8. Sonntag nach Trinitatis 2012: Der Tempel des Heiligen Geistes

Von Pfarrer Marvin Lange

Liebe Gemeinde,

der Kirchenvorstand hat vergangene Woche nach ziemlich mühsamen Verhandlungen beschlossen, dass wir versuchen wollen, das Bonhoeffer-Haus im unteren Bereich zukünftig an ein Spielcasino zu verpachten.  Es gab bei der sehr hitzigen Debatte weitere Überlegungen, das Kaminzimmer oben ein wenig umzubauen und künftig stundenweise an Damen eines bekannten Gewerbes zu vermieten.  Es ist bei der angespannten finanziellen Situation dringend nötig, schnell Geldmittel zu generieren. 
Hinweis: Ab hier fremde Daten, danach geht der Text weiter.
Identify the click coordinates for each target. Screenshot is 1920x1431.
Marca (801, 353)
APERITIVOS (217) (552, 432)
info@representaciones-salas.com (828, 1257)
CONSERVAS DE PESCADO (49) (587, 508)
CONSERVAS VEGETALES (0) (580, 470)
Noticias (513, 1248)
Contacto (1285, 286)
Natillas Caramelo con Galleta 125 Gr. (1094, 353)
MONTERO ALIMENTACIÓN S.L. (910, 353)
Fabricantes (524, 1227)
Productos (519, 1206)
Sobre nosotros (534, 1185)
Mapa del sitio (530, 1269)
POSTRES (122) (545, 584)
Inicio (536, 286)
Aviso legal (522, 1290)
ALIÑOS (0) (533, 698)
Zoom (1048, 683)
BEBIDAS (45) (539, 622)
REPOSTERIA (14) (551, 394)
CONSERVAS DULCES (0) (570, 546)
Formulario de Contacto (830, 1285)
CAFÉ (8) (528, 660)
So können wir nicht nur ganz schnell die verbleibenden Mittel für die neue Orgel einwerben, sondern unser Bonhoeffer-Haus finanziell auch für die Zukunft absichern. Obwohl im Gottesdienstraum auch ein Restaurantbetrieb und im Saal ein Kino aufmachen könnte – dann bräuchten wir die Orgel ja eigentlich gar nicht mehr.  In dem Punkt war sich der Kirchenvorstand aber so uneins, ob wirklich alle Gottesdienste künftig draußen stattfinden könnten, dass wir diesen Punkt zur Abstimmung vertagt haben. Mir ist, das gebe ich unumwunden zu: mir wird das im Winter zu kalt sein, trotz Woll-Talars. Dann gibt es zumindest mit mir als Pfarrer eben ab dann nur noch Sommer-Gottesdienste!
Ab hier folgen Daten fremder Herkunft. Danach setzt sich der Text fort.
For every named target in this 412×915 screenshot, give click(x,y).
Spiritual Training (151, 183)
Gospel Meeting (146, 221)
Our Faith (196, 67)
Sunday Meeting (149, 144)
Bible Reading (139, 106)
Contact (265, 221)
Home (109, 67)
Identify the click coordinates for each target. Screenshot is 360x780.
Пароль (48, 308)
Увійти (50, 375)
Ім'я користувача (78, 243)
Sie glauben mir nicht? Gut so!  Denn das eben Erzählte ist von mir frei erfunden, um in den heutigen Predigttext einzuführen.  Der Apostel Paulus beschreibt eine reale Situation, in der mit einem Tempel so verfahren wird, wie eben beschrieben. Und zwar nicht mit irgendeinem Tempel, sondern mit dem Tempel des Heiligen Geistes.

 (1 Korinther 6,9-20)

 9  Oder wißt ihr nicht, daß die Ungerechten das Reich Gottes nicht ererben werden? Laßt euch nicht irreführen! Weder Unzüchtige noch Götzendiener, Ehebrecher, Lustknaben, Knabenschänder,

10 Diebe, Geizige, Trunkenbolde, Lästerer oder Räuber werden das Reich Gottes ererben.

11 Und solche sind einige von euch gewesen. Aber ihr seid  reingewaschen, ihr seid  geheiligt, ihr seid  gerecht geworden durch den Namen des Herrn Jesus Christus und durch den Geist unseres Gottes.

Der Leib ein Tempel des heiligen Geistes

12  Alles ist mir erlaubt, aber nicht alles dient zum Guten. Alles ist mir erlaubt, aber es soll mich nichts gefangennehmen.

13 Die Speise dem Bauch und der Bauch der Speise; aber Gott wird das eine wie das andere zunichte machen.  Der Leib aber nicht der Hurerei, sondern dem Herrn, und der Herr dem Leibe.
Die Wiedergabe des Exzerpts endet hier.